I threw myself into my work.
Once, many years later, before Kim and I were married, I would visited her in Kansas City. A first grade teacher who was renting a bedroom in Kim’s home knew I wrote for children’s television and asked me to come speak to her class.
I told the children what it took to write for television and how much I loved it. At the end of my lecture I asked if there were questions. A six-year-old girl named Rachel asked, “Is writing hard work?”
I answered, “Well, there are times when I write for ten, twelve, fourteen hours a day; sometimes more. At the end of the day, I’m not tired like this…” I pointed to my bicep. “But I’m tired like this…” I said, pointing to my left temple.

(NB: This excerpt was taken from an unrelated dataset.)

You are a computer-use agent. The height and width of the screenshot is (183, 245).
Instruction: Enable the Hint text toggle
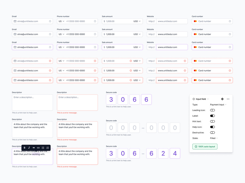tap(213, 121)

Rachel thought about this, then said, “I get it.”
Now, after hours of reading and rereading and re-rereading the Series Bible for The Get Along Gang and making copious notes, this was one of those fourteen-hour days. I was exhausted, drenched in sweat. I hit the shower, cold water washing over me.
I’d gotten too full of myself. Jean, Andy and Lori weren’t having meetings about how I “had potential and could be of benefit to them.” And it was a stretch to think they were “grooming me for something”. But I was thirty-four. I’d had three novels published and written, three television scripts, with more on the horizon. I might not be vital to the studio’s growth...yet. I wasn’t just a ‘cog’. I was in a good place. I decided to enjoy it…and to be thankful for it.